Carbon Loss from Earthquake Induced Landslides in Fiordland
DOI:
https://doi.org/10.11157/patr.v2i2.48Keywords:
Carbon, Landslides, Fiordland, Climate Change, Earthquakes, RainfallAbstract
Fiordland is a carbon sink, and the influence of landslide events on carbon transport and sequestration in the region needs to be understood. Landslides triggered by two earthquakes in Fiordland were mapped using Google Earth Pro satellite imagery (eye altitude of 1.5–2.5 km, enabling ± 50 m precision). Ground acceleration during the 2003 Mw 7.2 Secretary Island Earthquake resulted in at least 1852 landslides. The larger 2009 Mw 7.8 Dusky Sound Earthquake had lower accelerations, producing only 313. Both events dislodged large swaths of native forest, grassland vegetation and soil, some landing in rivers and fjords. The landslide maps and magnitude–frequency distributions show close similarity to a published Global Forest Loss dataset derived from 2001–2022 satellite imagery. Assuming forest loss here is predominantly landslide related, it enables the more-precise earthquake-induced landslide mapping to be placed in a longer-term context of other vegetation loss, mostly rainfall-induced landslides, during the past two decades. The total area of forest loss during the 2003 earthquake was anomalous, whereas during 2009 the earthquake losses were similar to areas of forest loss assumed to be rainfall-induced landslides throughout Fiordland each year.
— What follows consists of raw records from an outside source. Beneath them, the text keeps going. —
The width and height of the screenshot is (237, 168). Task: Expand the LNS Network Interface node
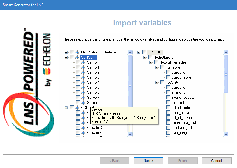pyautogui.click(x=66, y=52)
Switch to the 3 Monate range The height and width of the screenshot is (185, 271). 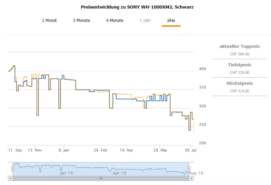(82, 20)
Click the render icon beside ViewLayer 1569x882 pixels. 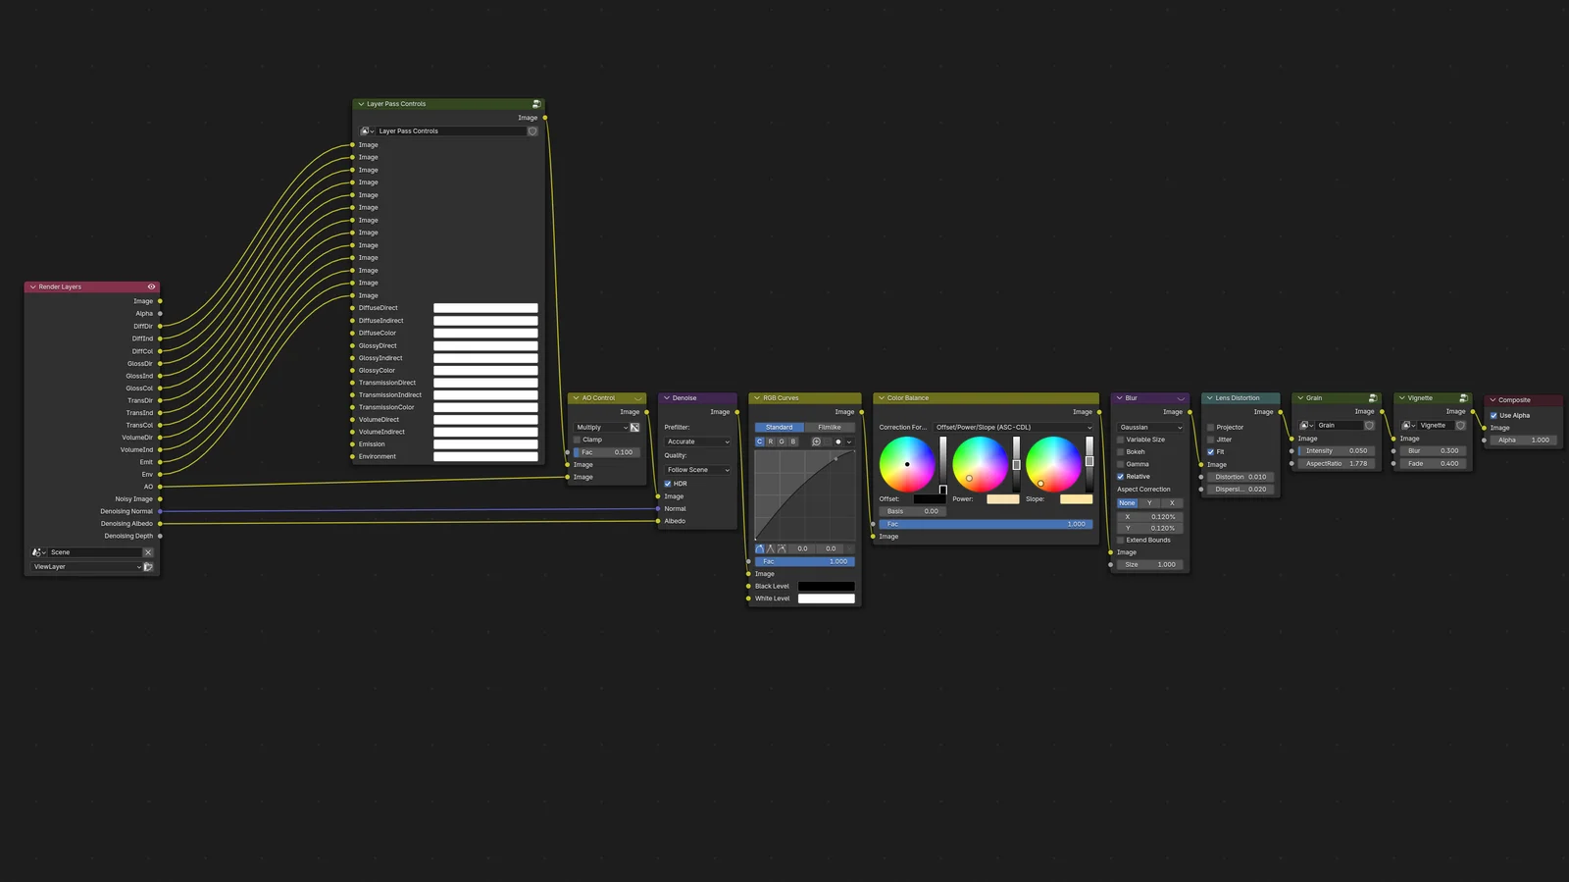(148, 567)
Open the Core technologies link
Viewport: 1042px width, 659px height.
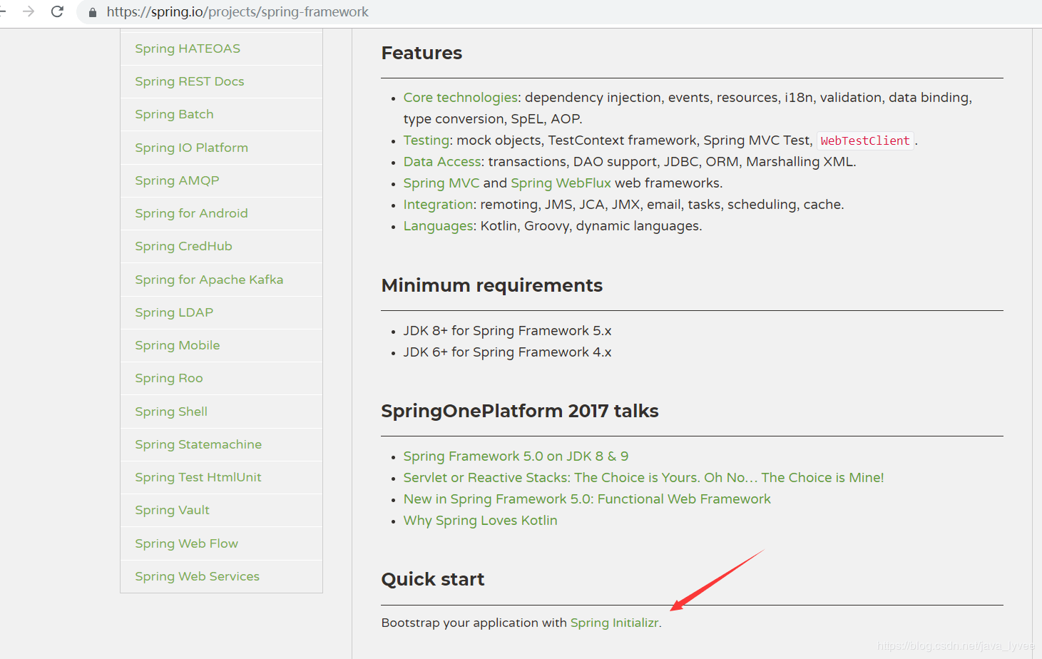460,98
Carbon concentrations of landslide vegetation were calculated by defining vegetation types from a published Land Cover Database, and soil organic carbon concentration from a 1 km resolution raster dataset. Total carbon loss from earthquake-induced landslides amounts to 2.05 Mt for the 2003 Mw7.2 and 0.217 Mt for the 2009 Mw 7.8. By way of comparison, New Zealand’s total annual carbon sequestration was 6.3 Mt in 2020, and CO2 emissions were 9.2 MtC. Multiple-occurrence regional landslide events can account for changes carbon storage and sequestration in areas of dense vegetation, such as Fiordland. Processes of landscape disturbance are significant for carbon accounting and could be included in estimates of national greenhouse gas emissions.